# Tomcat Climber Stand Owners?



## Stokes (Oct 19, 2009)

I used a buddy's Tomcat 2 last season and really like the small portable stand ,even thought the comfort was not that of some of the stands I have used before.
I went out this deer season and picked up the Tomcat 1 model,, lite weight 18lbs, rated for 250lbs..

I used it opening day after adding on a little additonal padding tot the back rest and seat. I must say I love the portability of this stand 18lbs..you can just throw it on your shoulder and go any time anywhere.. 

I find that for the lack of the "perks" of other manufactured models of climbmers from different companies.. the Tomcat is suprisingly comfortable to sit it even all day.. 

I'm starting to like the facing the tree stance also,, back in 2000 when I tried my first Tomcat, It actually bagged me a buck being able to lean forward and prop against the tree for a long shot, I probably would not have taken if I was facing away from the tree.

I'll be using the Tomcat 1 all this season hunting, I may buy the Tomcat 2 or the FatCat before the seasons end as well. AT a fraction of the cost of other stands on the market you can afford to purchase 2 models and have some flexability..


----------



## Hut2 (Oct 20, 2009)

I've had the same tomcat-2 for about 20 yrs & really liked it ,especially for the price. It's no longer with us, the timber cutters destroyed it. Be Safe.


----------



## howl (Oct 20, 2009)

I like the Tomcat I. I don't think it weighs 18#. Its gotta be less than 15. The longest I have been able to stay in it is about four hours. Anything longer than that and I take the Tree Lounge. 
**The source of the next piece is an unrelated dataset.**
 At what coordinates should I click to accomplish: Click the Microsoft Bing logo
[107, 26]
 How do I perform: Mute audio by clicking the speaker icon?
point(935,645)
One thing to watch out for is rust inside the tubing. They can rust from the inside out. I keep mine out of the weather and spray Inox in there like I would a gun barrel.

I have a problem with rattling in the foot piece when I drag it up the tree. I solve it by putting heat shrink tubing on the ends of  conduit that are inserted into the foot piece.


----------



## Shamrock Fisher (Oct 20, 2009)

*Tomcat 2*

Yea ive had 2 and love em.Somebody on this forum from HAZELHURST borrowed mine and never returned it and i now have to buy a new one.HES LOW RENT.


----------



## red ranger 3 (Nov 8, 2009)

I've got a Tomcat 1 and love it. You can carry it a country mile back in the woods- it's so lite. Plus it's comfortable too. Just make sure to put on your coveralls before you climb the tree. It's kind of hard once your up there with your gear trying to do it.


----------



## Havana Dude (Nov 8, 2009)

red ranger 3 said:


> I've got a Tomcat 1 and love it. You can carry it a country mile back in the woods- it's so lite. Plus it's comfortable too. Just make sure to put on your coveralls before you climb the tree. It's kind of hard once your up there with your gear trying to do it.



Aint that the truth. I've done that on several hunts. I sweat at the drop of a hat. So even on cold mornings I'll climb without the suit on, then put it on in the stand. I have the added fun of having to remove my boots to put on my coveralls(no leg length zippers)


----------



## leadoff (Nov 8, 2009)

I've got a Summit Backpacker and a Tomcat II.  I just recently got the Tomcat on a trade here on Woody's.  Each one has its pros and cons.  The Summit is a little more comfy to me, plus I like facing away from the tree.  However, I love the simplicity of the Tomcat and it is surprisingly comfortable.  I don't mind facing the tree...the only problem is the fact that my safety harness gets in the way when I'm facing the tree.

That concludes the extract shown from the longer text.